Results aside, the message of "don't think... feel!" echoes unabated through our culture.  From Neptune's kitchen in Hollywood, virtually every creation that flickers on our television and movie screens subtly repeats the message.  Soap operas and romances glorify emotion over logic.  Impossibly beautiful men and impossibly beautiful women surrender to each other in rapture on-screen, and the masses then expect impossible beauty and rapture for themselves.  How many find it?  The lives of the actors themselves is a soap opera of passion and disillusionment, repeated without end. 

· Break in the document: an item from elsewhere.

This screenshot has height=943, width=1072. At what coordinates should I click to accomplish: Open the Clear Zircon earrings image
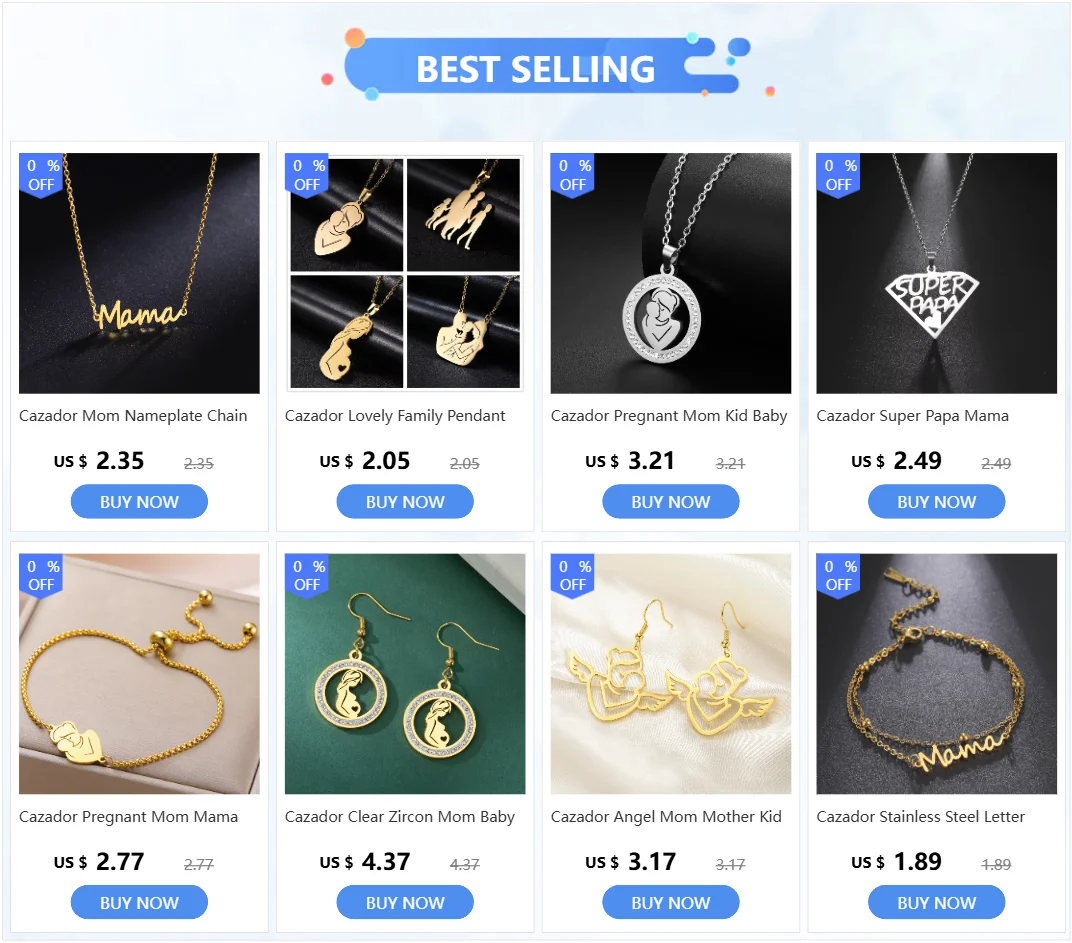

In the even-more Neptunian corner of the entertainment world that is science fiction, the message is often even more prevalent and pervasive.  In shows like "Star Trek" and "Fringe", among many others, heroes value emotion over logic.  The villains, the "Borg" of Star Trek and the "Observers" of Fringe, are reputed to be malevolent, unfeeling creatures of pure rationality and logic, whose logic drives them to eliminate diversity and forcefully conquer the universe.  Never mind that diversity is nature's most proven survival mechanism.  Never mind that as students of history and as libertarians, we know that all empires fall: the more oppressive the empire, the faster the fall.  Never mind that the drive to destroy and conquer is itself a surrender of logic to passion.  Only in the mind of Neptune can the purest embodiment of logic be the opposite of logic itself. 

This is the Age of Pisces.  These currents will continue, and continue to reap their inevitable results both visible and invisible.  This is the cycle that we who live in this age must experience.  Some of us, however, may be able to employ some of the cold, practical logic of Pallas and escape the worst of the flood.